◆ Work instruction ◆
Below are some records. Print all of them exactly as they appear.

(Items listed in a dataset)
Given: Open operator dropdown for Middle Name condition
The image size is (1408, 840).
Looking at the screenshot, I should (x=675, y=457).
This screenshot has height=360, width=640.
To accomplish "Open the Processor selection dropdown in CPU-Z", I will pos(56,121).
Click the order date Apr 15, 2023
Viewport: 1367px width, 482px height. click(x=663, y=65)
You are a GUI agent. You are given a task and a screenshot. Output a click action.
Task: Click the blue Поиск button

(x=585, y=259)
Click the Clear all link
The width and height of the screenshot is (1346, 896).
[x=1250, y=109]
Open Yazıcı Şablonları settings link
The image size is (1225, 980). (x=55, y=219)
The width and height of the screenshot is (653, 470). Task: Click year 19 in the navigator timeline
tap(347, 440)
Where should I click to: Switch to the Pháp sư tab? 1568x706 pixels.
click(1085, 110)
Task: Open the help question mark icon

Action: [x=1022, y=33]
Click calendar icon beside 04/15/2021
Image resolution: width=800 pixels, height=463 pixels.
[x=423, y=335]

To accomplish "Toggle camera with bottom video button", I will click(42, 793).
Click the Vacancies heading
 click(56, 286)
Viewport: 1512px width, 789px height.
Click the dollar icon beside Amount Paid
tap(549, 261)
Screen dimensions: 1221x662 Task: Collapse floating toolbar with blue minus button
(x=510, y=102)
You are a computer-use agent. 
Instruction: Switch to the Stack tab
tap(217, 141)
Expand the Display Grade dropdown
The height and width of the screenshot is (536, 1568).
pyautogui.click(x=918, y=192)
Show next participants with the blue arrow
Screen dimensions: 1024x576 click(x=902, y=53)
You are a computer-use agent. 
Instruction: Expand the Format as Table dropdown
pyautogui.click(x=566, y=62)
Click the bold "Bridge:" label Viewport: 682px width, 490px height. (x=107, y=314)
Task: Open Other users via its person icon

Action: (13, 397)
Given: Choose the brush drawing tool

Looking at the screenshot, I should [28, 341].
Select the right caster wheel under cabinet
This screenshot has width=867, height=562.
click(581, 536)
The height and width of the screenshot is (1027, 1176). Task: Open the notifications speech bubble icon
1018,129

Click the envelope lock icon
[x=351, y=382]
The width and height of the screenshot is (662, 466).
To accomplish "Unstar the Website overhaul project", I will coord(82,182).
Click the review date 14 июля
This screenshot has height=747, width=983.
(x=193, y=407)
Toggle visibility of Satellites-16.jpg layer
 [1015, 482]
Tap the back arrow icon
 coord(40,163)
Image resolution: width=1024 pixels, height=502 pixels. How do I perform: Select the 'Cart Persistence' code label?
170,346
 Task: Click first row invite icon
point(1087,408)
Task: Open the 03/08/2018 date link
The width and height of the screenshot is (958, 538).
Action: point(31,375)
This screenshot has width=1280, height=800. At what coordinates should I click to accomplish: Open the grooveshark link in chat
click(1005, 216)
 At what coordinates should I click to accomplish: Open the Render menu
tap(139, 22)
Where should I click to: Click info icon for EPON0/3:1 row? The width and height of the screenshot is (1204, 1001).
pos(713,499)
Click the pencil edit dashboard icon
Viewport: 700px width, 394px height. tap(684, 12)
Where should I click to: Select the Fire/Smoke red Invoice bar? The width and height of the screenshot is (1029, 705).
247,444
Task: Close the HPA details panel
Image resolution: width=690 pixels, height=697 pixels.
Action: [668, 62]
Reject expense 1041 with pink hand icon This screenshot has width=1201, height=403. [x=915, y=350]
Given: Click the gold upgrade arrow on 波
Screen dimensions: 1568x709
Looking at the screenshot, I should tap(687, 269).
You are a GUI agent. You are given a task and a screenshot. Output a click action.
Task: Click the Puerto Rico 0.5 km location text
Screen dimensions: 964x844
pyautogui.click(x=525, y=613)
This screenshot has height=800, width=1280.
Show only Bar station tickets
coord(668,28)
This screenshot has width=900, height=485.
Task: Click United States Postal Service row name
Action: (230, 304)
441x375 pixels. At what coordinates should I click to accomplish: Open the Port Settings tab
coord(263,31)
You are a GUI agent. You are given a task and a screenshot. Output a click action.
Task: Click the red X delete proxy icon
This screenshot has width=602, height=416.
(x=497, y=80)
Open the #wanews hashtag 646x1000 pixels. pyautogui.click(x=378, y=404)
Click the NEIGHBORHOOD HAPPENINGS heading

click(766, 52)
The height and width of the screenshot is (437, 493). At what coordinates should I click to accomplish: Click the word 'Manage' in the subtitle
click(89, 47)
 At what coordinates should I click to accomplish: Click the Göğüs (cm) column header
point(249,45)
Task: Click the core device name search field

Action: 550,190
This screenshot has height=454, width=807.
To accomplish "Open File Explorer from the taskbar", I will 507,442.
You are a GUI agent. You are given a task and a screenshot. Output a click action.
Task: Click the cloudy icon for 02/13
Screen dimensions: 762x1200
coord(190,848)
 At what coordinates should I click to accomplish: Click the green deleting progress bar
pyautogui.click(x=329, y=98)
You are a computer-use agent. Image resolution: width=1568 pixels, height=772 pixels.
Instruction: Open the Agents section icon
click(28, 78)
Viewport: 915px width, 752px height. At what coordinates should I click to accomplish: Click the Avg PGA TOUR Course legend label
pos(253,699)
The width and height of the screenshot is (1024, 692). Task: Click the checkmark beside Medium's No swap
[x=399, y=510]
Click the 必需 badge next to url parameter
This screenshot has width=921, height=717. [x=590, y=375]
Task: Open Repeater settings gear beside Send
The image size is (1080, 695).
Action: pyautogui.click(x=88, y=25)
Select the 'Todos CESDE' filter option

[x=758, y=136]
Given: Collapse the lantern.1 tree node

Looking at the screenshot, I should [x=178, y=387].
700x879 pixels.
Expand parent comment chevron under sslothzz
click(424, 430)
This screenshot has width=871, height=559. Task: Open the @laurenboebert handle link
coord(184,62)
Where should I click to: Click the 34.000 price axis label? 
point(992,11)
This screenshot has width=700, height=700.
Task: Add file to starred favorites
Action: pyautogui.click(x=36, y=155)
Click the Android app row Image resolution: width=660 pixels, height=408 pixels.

◆ Solution to this problem ◆
Given: Open operator dropdown for Middle Name condition
The image size is (1408, 840).
Looking at the screenshot, I should (x=675, y=457).
This screenshot has height=360, width=640.
To accomplish "Open the Processor selection dropdown in CPU-Z", I will pos(56,121).
Click the order date Apr 15, 2023
Viewport: 1367px width, 482px height. click(x=663, y=65)
You are a GUI agent. You are given a task and a screenshot. Output a click action.
Task: Click the blue Поиск button

(x=585, y=259)
Click the Clear all link
The width and height of the screenshot is (1346, 896).
[x=1250, y=109]
Open Yazıcı Şablonları settings link
The image size is (1225, 980). (x=55, y=219)
The width and height of the screenshot is (653, 470). Task: Click year 19 in the navigator timeline
tap(347, 440)
Where should I click to: Switch to the Pháp sư tab? 1568x706 pixels.
click(1085, 110)
Task: Open the help question mark icon

Action: [x=1022, y=33]
Click calendar icon beside 04/15/2021
Image resolution: width=800 pixels, height=463 pixels.
[x=423, y=335]

To accomplish "Toggle camera with bottom video button", I will click(42, 793).
Click the Vacancies heading
 click(56, 286)
Viewport: 1512px width, 789px height.
Click the dollar icon beside Amount Paid
tap(549, 261)
Screen dimensions: 1221x662 Task: Collapse floating toolbar with blue minus button
(x=510, y=102)
You are a computer-use agent. 
Instruction: Switch to the Stack tab
tap(217, 141)
Expand the Display Grade dropdown
The height and width of the screenshot is (536, 1568).
pyautogui.click(x=918, y=192)
Show next participants with the blue arrow
Screen dimensions: 1024x576 click(x=902, y=53)
You are a computer-use agent. 
Instruction: Expand the Format as Table dropdown
pyautogui.click(x=566, y=62)
Click the bold "Bridge:" label Viewport: 682px width, 490px height. (x=107, y=314)
Task: Open Other users via its person icon

Action: (13, 397)
Given: Choose the brush drawing tool

Looking at the screenshot, I should [28, 341].
Select the right caster wheel under cabinet
This screenshot has width=867, height=562.
click(581, 536)
The height and width of the screenshot is (1027, 1176). Task: Open the notifications speech bubble icon
1018,129

Click the envelope lock icon
[x=351, y=382]
The width and height of the screenshot is (662, 466).
To accomplish "Unstar the Website overhaul project", I will coord(82,182).
Click the review date 14 июля
This screenshot has height=747, width=983.
(x=193, y=407)
Toggle visibility of Satellites-16.jpg layer
 [1015, 482]
Tap the back arrow icon
 coord(40,163)
Image resolution: width=1024 pixels, height=502 pixels. How do I perform: Select the 'Cart Persistence' code label?
170,346
 Task: Click first row invite icon
point(1087,408)
Task: Open the 03/08/2018 date link
The width and height of the screenshot is (958, 538).
Action: point(31,375)
This screenshot has width=1280, height=800. At what coordinates should I click to accomplish: Open the grooveshark link in chat
click(1005, 216)
 At what coordinates should I click to accomplish: Open the Render menu
tap(139, 22)
Where should I click to: Click info icon for EPON0/3:1 row? The width and height of the screenshot is (1204, 1001).
pos(713,499)
Click the pencil edit dashboard icon
Viewport: 700px width, 394px height. tap(684, 12)
Where should I click to: Select the Fire/Smoke red Invoice bar? The width and height of the screenshot is (1029, 705).
247,444
Task: Close the HPA details panel
Image resolution: width=690 pixels, height=697 pixels.
Action: [668, 62]
Reject expense 1041 with pink hand icon This screenshot has width=1201, height=403. [x=915, y=350]
Given: Click the gold upgrade arrow on 波
Screen dimensions: 1568x709
Looking at the screenshot, I should tap(687, 269).
You are a GUI agent. You are given a task and a screenshot. Output a click action.
Task: Click the Puerto Rico 0.5 km location text
Screen dimensions: 964x844
pyautogui.click(x=525, y=613)
This screenshot has height=800, width=1280.
Show only Bar station tickets
coord(668,28)
This screenshot has width=900, height=485.
Task: Click United States Postal Service row name
Action: (230, 304)
441x375 pixels. At what coordinates should I click to accomplish: Open the Port Settings tab
coord(263,31)
You are a GUI agent. You are given a task and a screenshot. Output a click action.
Task: Click the red X delete proxy icon
This screenshot has width=602, height=416.
(x=497, y=80)
Open the #wanews hashtag 646x1000 pixels. pyautogui.click(x=378, y=404)
Click the NEIGHBORHOOD HAPPENINGS heading

click(766, 52)
The height and width of the screenshot is (437, 493). At what coordinates should I click to accomplish: Click the word 'Manage' in the subtitle
click(89, 47)
 At what coordinates should I click to accomplish: Click the Göğüs (cm) column header
point(249,45)
Task: Click the core device name search field

Action: 550,190
This screenshot has height=454, width=807.
To accomplish "Open File Explorer from the taskbar", I will 507,442.
You are a GUI agent. You are given a task and a screenshot. Output a click action.
Task: Click the cloudy icon for 02/13
Screen dimensions: 762x1200
coord(190,848)
 At what coordinates should I click to accomplish: Click the green deleting progress bar
pyautogui.click(x=329, y=98)
You are a computer-use agent. Image resolution: width=1568 pixels, height=772 pixels.
Instruction: Open the Agents section icon
click(28, 78)
Viewport: 915px width, 752px height. At what coordinates should I click to accomplish: Click the Avg PGA TOUR Course legend label
pos(253,699)
The width and height of the screenshot is (1024, 692). Task: Click the checkmark beside Medium's No swap
[x=399, y=510]
Click the 必需 badge next to url parameter
This screenshot has width=921, height=717. [x=590, y=375]
Task: Open Repeater settings gear beside Send
The image size is (1080, 695).
Action: pyautogui.click(x=88, y=25)
Select the 'Todos CESDE' filter option

[x=758, y=136]
Given: Collapse the lantern.1 tree node

Looking at the screenshot, I should [x=178, y=387].
700x879 pixels.
Expand parent comment chevron under sslothzz
click(424, 430)
This screenshot has width=871, height=559. Task: Open the @laurenboebert handle link
coord(184,62)
Where should I click to: Click the 34.000 price axis label? 
point(992,11)
This screenshot has width=700, height=700.
Task: Add file to starred favorites
Action: pyautogui.click(x=36, y=155)
Click the Android app row Image resolution: width=660 pixels, height=408 pixels.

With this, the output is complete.